A las diez de la mañana ya llevo cuarenta minutos viendo vídeos de alguien explicando cómo editar vídeos.
No edito vídeos. No tengo ningún proyecto de vídeo pendiente. Mi cerebro simplemente encontró ese contenido, lo clasificó como "interesante y útil" y me instaló ahí durante tres cuartos de hora sin pedirme permiso.
Esto no es vagancia. Es biología con consecuencias económicas.
¿Por qué el TDAH y las pantallas son una combinación especialmente mala?
El cerebro con TDAH tiene un problema de dopamina. No produce suficiente, no la regula bien, o ambas. Por eso busca fuentes externas de forma compulsiva. Cualquier cosa que dé un subidón inmediato pasa a ser una prioridad neurológica, aunque no lo sea en ningún otro sentido.

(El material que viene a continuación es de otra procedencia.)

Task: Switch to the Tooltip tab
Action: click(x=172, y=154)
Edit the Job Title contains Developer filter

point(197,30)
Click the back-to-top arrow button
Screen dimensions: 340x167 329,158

Las pantallas son una máquina de dopamina de precisión quirúrgica. Diseñadas por ingenieros muy listos para que no puedas parar. El scroll infinito, la notificación, el video que empieza solo, el corazón rojo en la foto. Cada uno de esos elementos existe para mantener tu atención pegada ahí, porque tu atención vale dinero para ellos.
El problema es que tu cerebro no distingue entre "dopamina que viene de cerrar un cliente" y "dopamina que viene de ver un reel de treinta segundos". Las dos sienten igual. Pero solo una te paga el alquiler.

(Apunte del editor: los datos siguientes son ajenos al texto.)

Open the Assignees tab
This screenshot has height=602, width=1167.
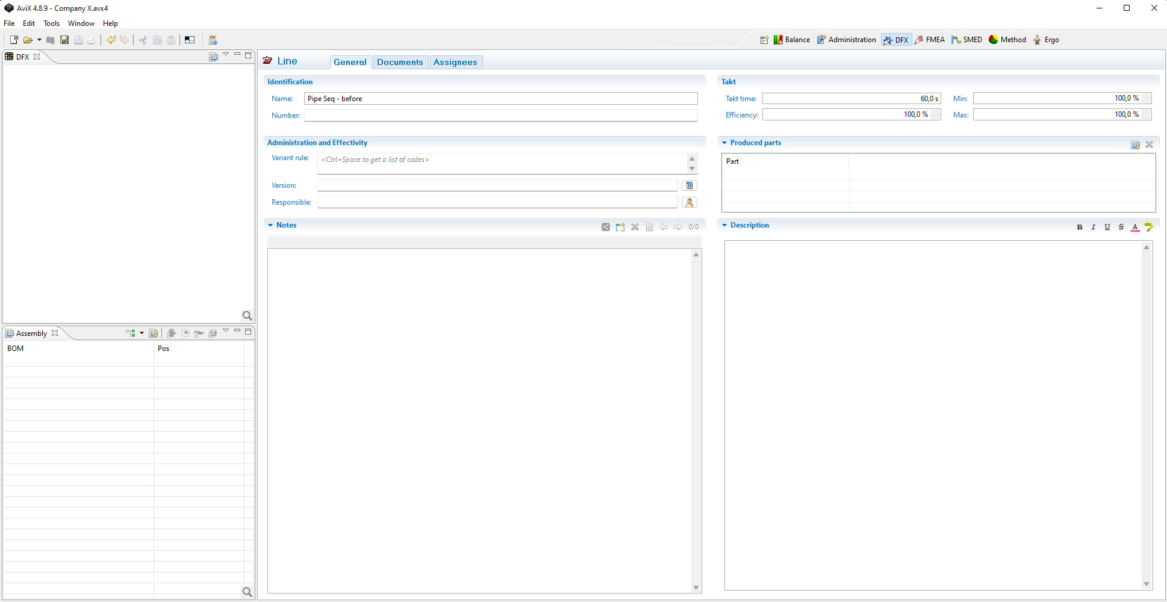(455, 62)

Y cuando llevas horas consumiendo la segunda, tu capacidad para sentir la primera se deteriora. El trabajo real se vuelve insípido comparado con el torrente constante de estímulos fáciles. Y entonces trabajas doce horas y produces dos sin entender muy bien por qué.
¿Cuánto te cuesta en dinero real la trampa de las pantallas?
Haz el cálculo. No el de las horas perdidas en abstracto. El concreto.
Si tu hora vale cincuenta euros y pierdes tres horas al día en consumo pasivo de pantalla, son ciento cincuenta euros diarios. Casi cuatro mil y medio al mes. Cincuenta mil al año. Solo en tiempo. Sin contar el coste de tener el cerebro rebotado cuando llegas al trabajo que importa.
Porque después de dos horas de scroll no estás en condiciones de escribir una propuesta buena. No estás en condiciones de tomar una decisión importante. Tu cerebro ha estado procesando estímulos a velocidad máxima y ahora mismo está tan frito que el trabajo profundo le parece imposible.
El scroll no solo roba el tiempo que dura. Roba las horas que vienen después.
¿Qué funciona para gestionar esto cuando tienes TDAH?
Lo que no funciona es la fuerza de voluntad.
La fuerza de voluntad es un recurso limitado y el TDAH lo agota antes que el promedio. Intentar no mirar el móvil a base de disciplina es el mismo plan que intentar no pensar en un elefante rosa. El pensamiento que quieres evitar se vuelve más presente.
Lo que funciona es fricción. No te prohibas el scroll. Ponlo más difícil. Aplicaciones bloqueadoras con contraseña que no sabes, el móvil en otra habitación, el ordenador sin acceso a redes sociales durante el bloque de trabajo. No peleas contra la tentación. Simplemente te aseguras de que el camino de menor resistencia no pase por ella.
También funciona tener algo más interesante que las pantallas al inicio del día. Si el primer estímulo de la mañana es tu propio trabajo, en el que tienes autonomía y resultados visibles, tu cerebro enganchará ahí. Si el primer estímulo es el feed, ya sabes cómo termina la mañana.
La mentira del "me informo"
"Estoy viendo contenido de mi sector." "Estoy aprendiendo." "Es investigación."
Son las frases que me decía mientras el negocio no escalaba y mi dashboard de tiempo en pantalla marcaba siete horas al día. Consumir contenido relacionado con tu trabajo no es trabajar. Es procrastinar con buena conciencia.
La pantalla que más dopamina da sin generar nada es la que consumes de otros construyendo lo que tú quieres construir. La cura no es ver menos de eso. Es hacer más de lo tuyo.